▶ WORK REQUIRED
Set down the lines below, exactly, starting at the one that contains "Screen dimensions: 788x744" and stopping at the last line, inclusive. Omit pictures.

▶ Saved data entries
───
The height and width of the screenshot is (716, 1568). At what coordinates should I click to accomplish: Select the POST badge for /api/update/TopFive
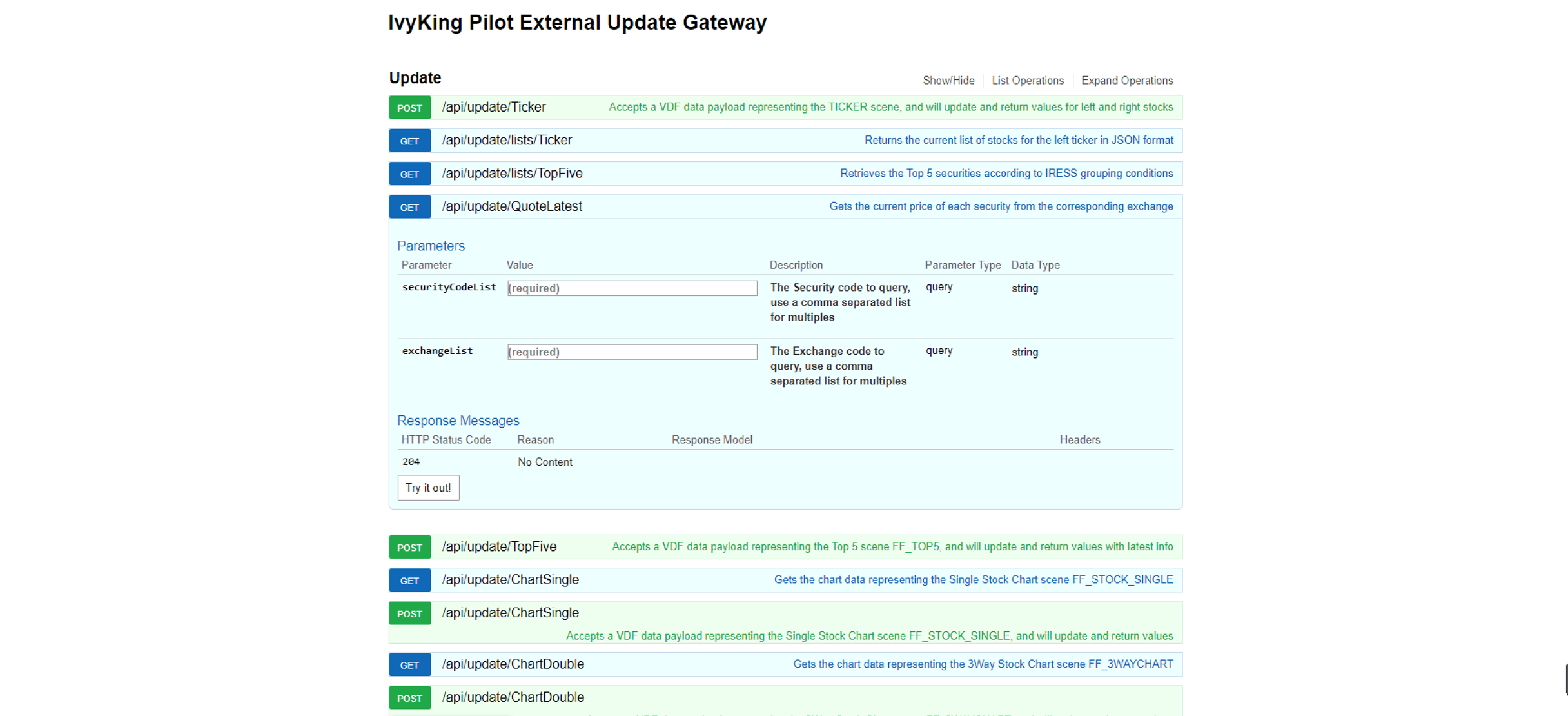pos(409,546)
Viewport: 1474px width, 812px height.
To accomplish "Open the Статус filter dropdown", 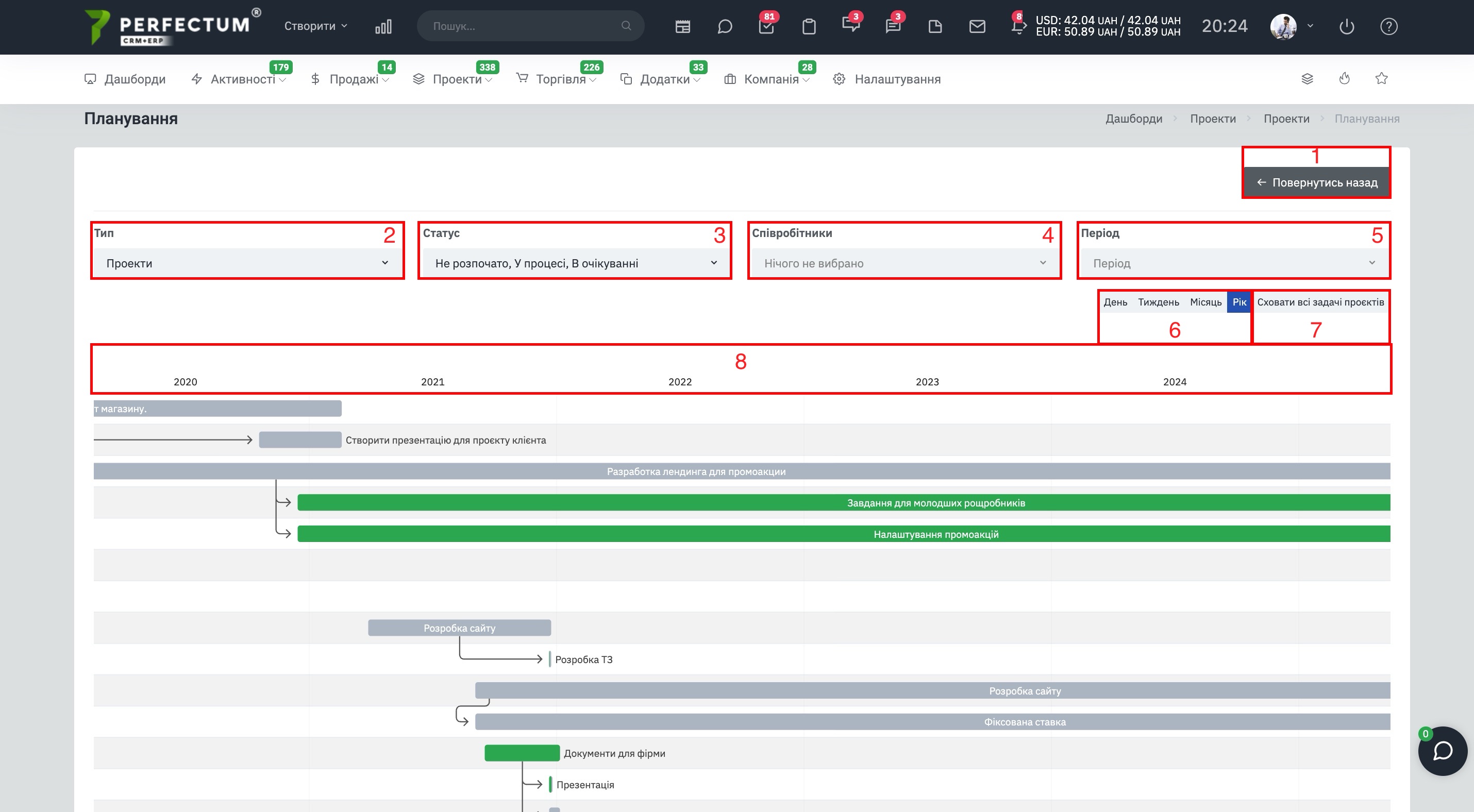I will point(575,263).
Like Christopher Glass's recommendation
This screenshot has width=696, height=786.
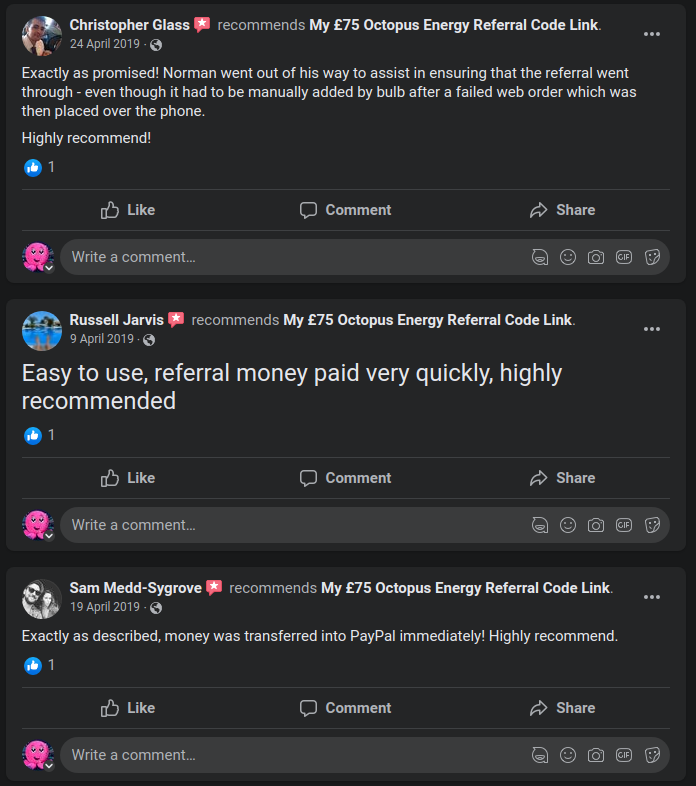(128, 210)
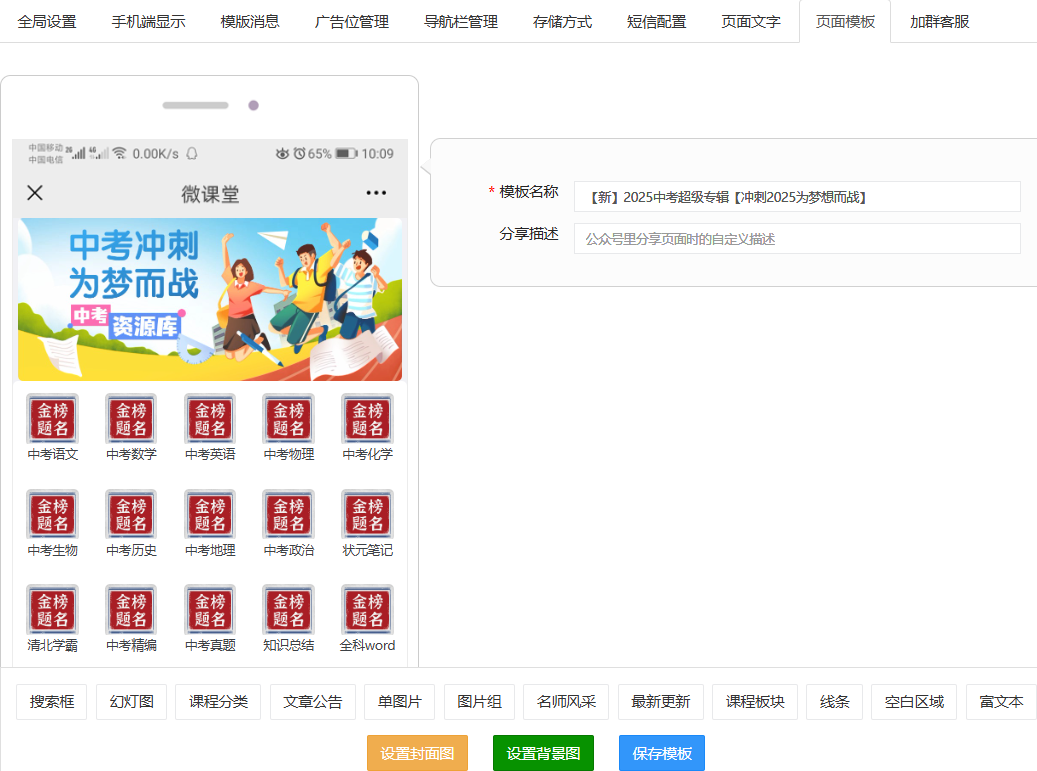1037x771 pixels.
Task: Click the X close icon in 微课堂 header
Action: tap(35, 193)
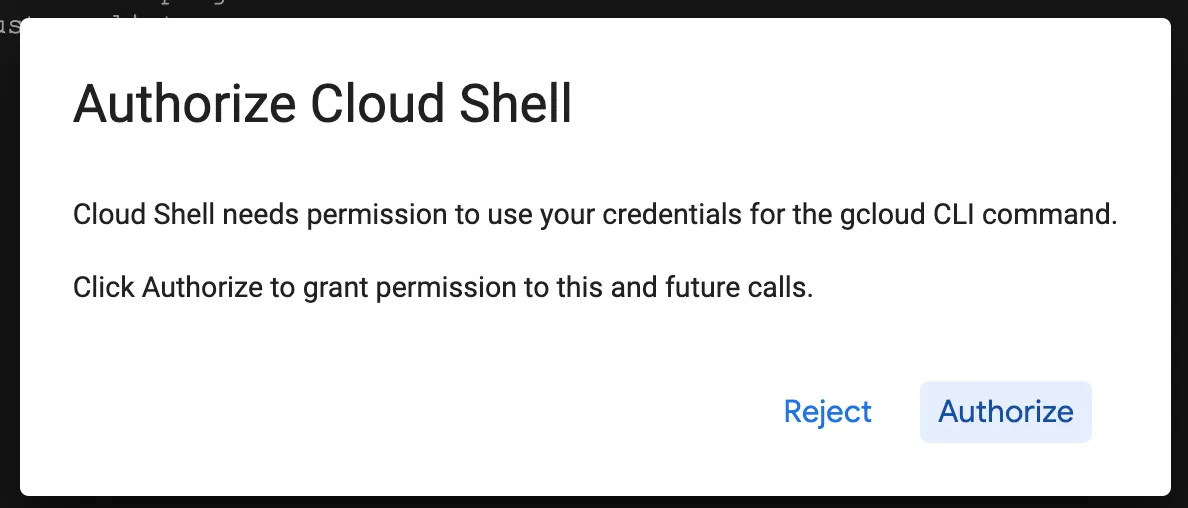This screenshot has width=1188, height=508.
Task: Click the dark backdrop below the dialog
Action: coord(600,502)
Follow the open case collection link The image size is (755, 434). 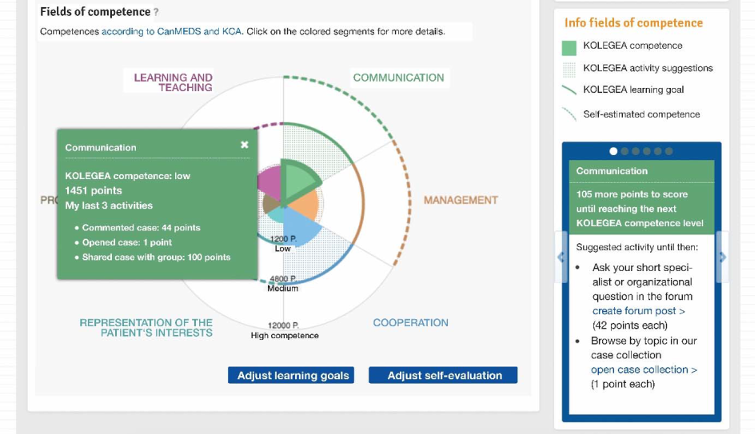tap(644, 369)
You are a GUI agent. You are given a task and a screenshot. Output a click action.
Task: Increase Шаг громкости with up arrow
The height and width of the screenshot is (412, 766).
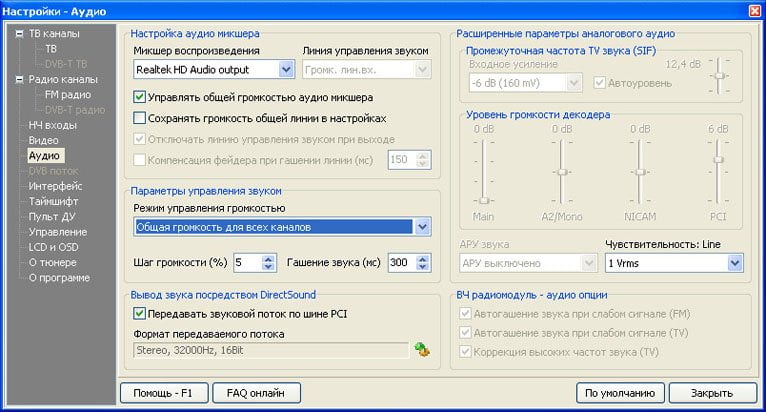click(268, 258)
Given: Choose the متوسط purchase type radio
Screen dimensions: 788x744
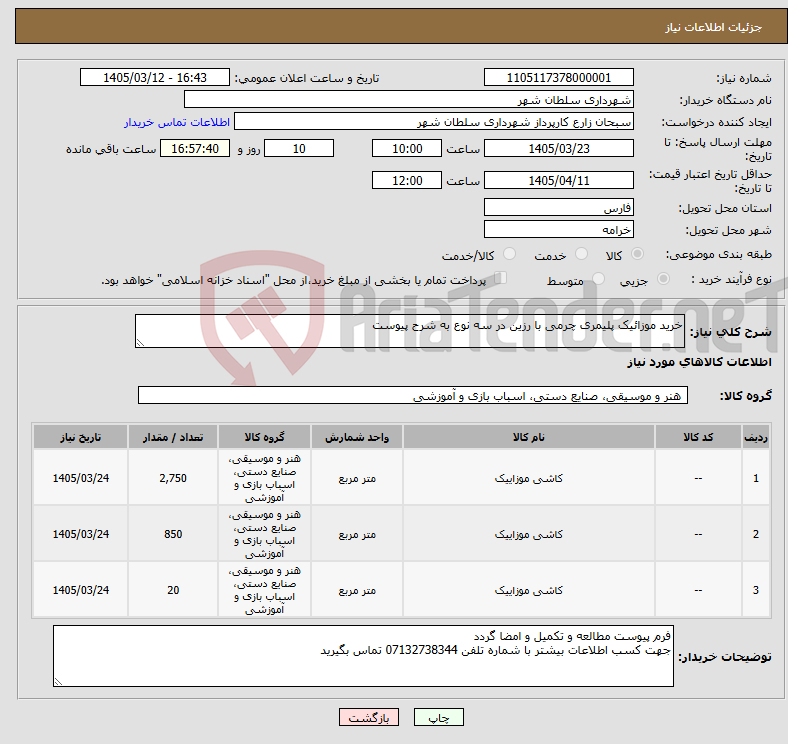Looking at the screenshot, I should pyautogui.click(x=599, y=278).
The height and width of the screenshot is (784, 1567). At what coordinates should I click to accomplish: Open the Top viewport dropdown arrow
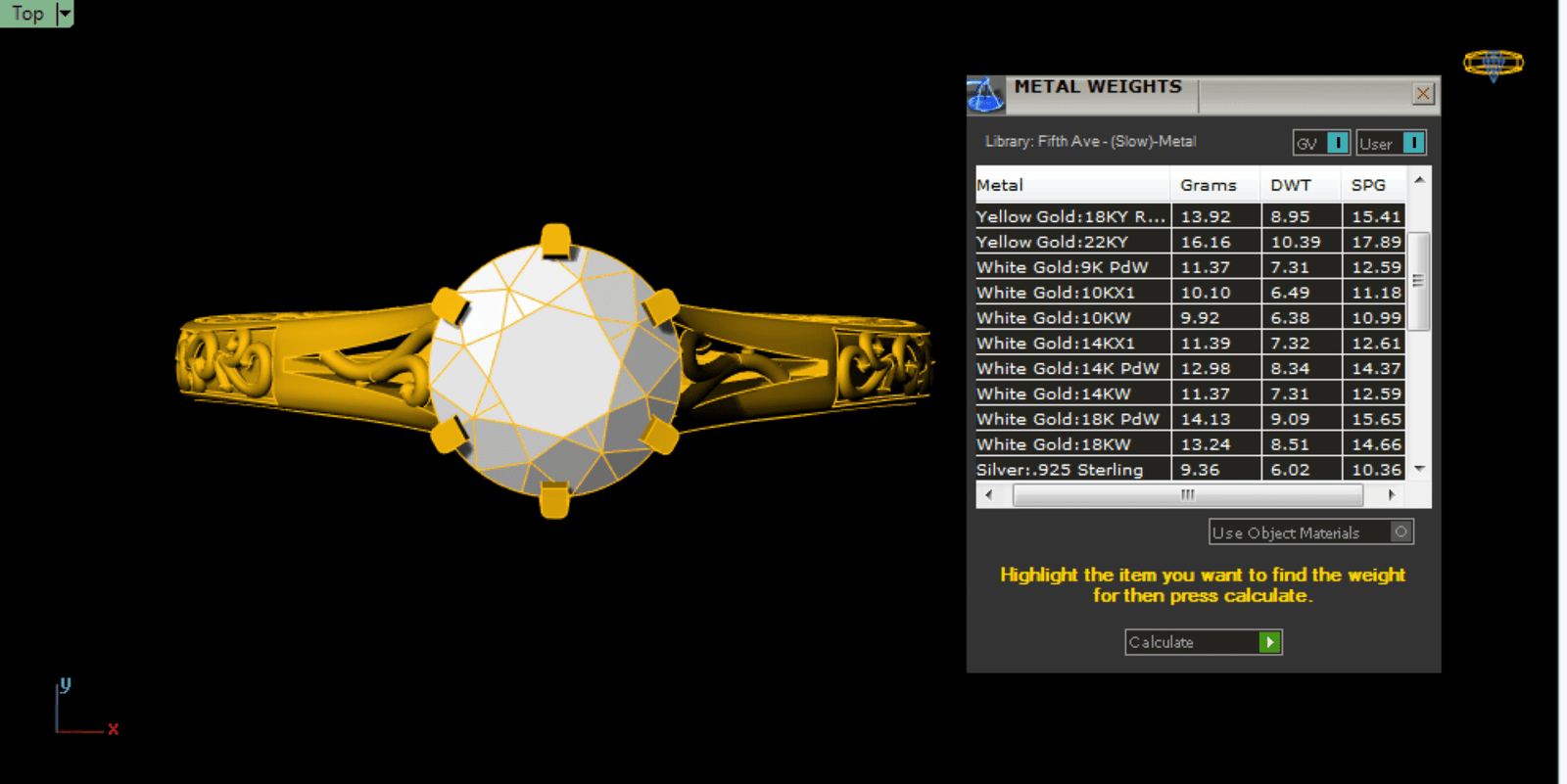click(65, 14)
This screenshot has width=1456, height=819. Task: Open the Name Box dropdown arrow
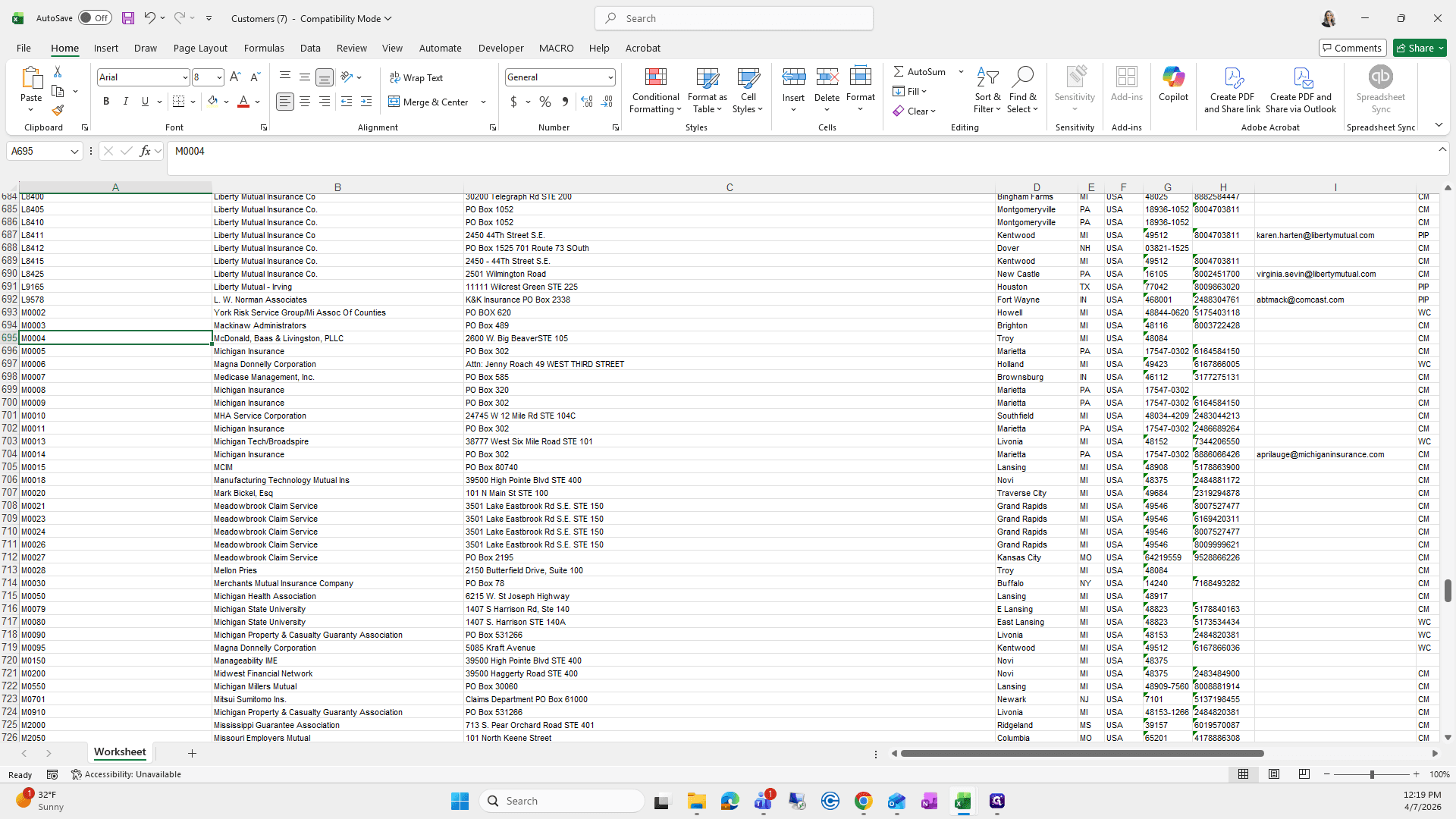pyautogui.click(x=74, y=152)
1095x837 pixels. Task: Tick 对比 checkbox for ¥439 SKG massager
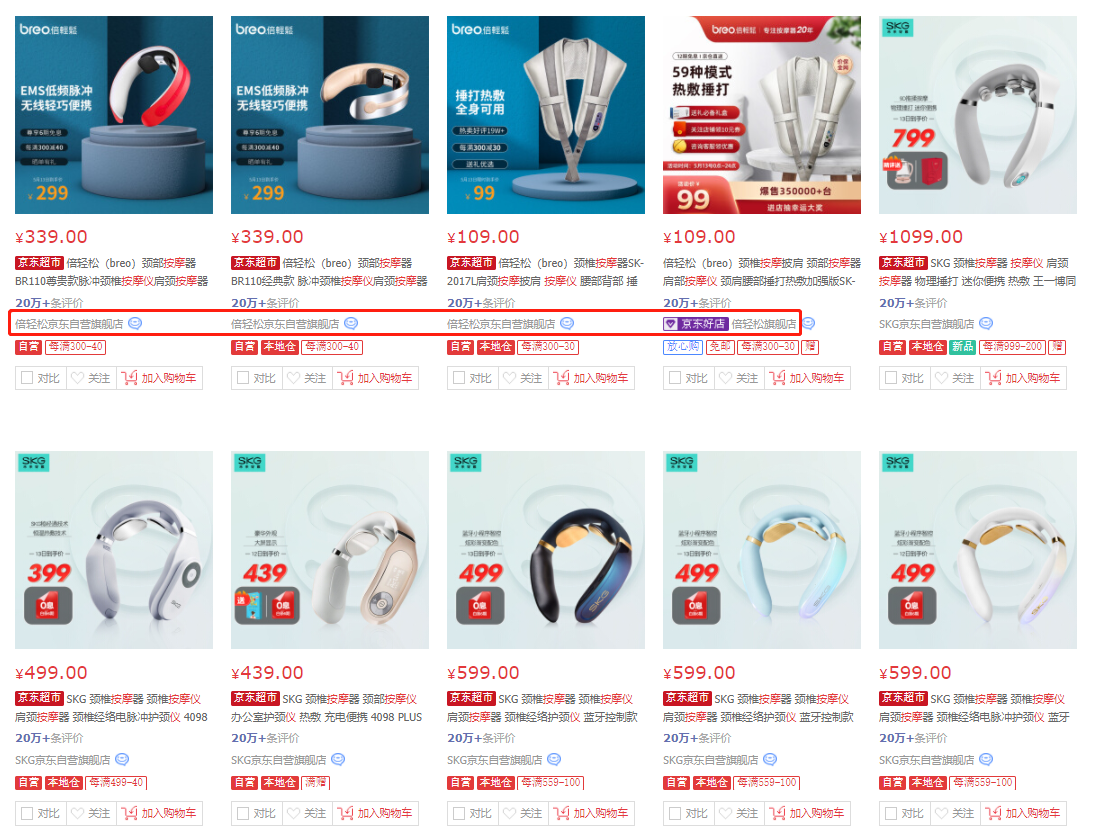tap(243, 813)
───
▶ RESPONSE BOX
Screen dimensions: 788x744
Looking at the screenshot, I should pyautogui.click(x=599, y=278).
The height and width of the screenshot is (784, 1567). At what coordinates should I click to accomplish: Open the Top viewport dropdown arrow
click(65, 14)
This screenshot has width=1456, height=819. Task: Open the Name Box dropdown arrow
pyautogui.click(x=74, y=152)
1095x837 pixels. Task: Tick 对比 checkbox for ¥439 SKG massager
tap(243, 813)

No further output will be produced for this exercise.